My Department is driving forward the devolution agenda in England. Across government we are making huge strides towards rebalancing the economy and empowering local government. 33 per cent of England’s population now has a directly elected mayor, with new powers to create jobs, improve skills, build homes and make it easier to travel. Across the whole of England we are devolving over £9 billion between 2015 and 2021 to Local Enterprise Partnerships (LEPs) through our Growth Deal programme to spend on their priorities for growth. We have also agreed City and Growth Deals in Scotland and Wales and are in the process of negotiating more, including in Northern Ireland, making sure all parts of the UK benefit from the benefits of devolution.

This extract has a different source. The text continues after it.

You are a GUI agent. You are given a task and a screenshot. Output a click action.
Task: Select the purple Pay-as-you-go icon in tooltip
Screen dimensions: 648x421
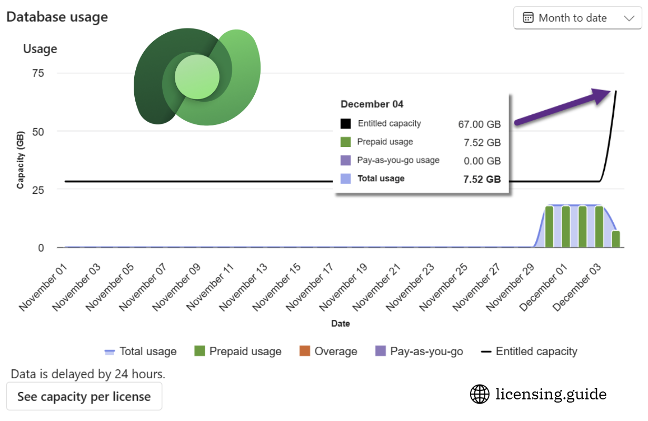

Our place-based Industrial Strategy sets out a bold vision for the future of the UK. We are strengthening the role of LEPs and agreeing new local industrial strategies that build on local strengths and deliver on economic opportunities. We have also committed to replacing EU Structural Funds when we have left the EU, delivering the UK Shared Prosperity Fund, which will be aimed at reducing inequalities between communities across all four nations.

My Department is also fixing the broken housing market, supporting first time buyers to get on to the housing ladder while ensuring the housing market works for all parts of our community, getting more of the right homes get built in the places people want to live. The reforms my Department has announced put us on track to raise housing supply by the end of the current Parliament to its highest annual level since 1970.

The Troubled Families Programme commits £920 million from my Department to make sure local services intervene early to support families with multiple problems, including for example those affected by domestic abuse, parental conflict, drug, alcohol or mental health problems and where children are in need of help. This programme makes sure children are in education, parents in work and families have better outcomes and are able to be socially mobile.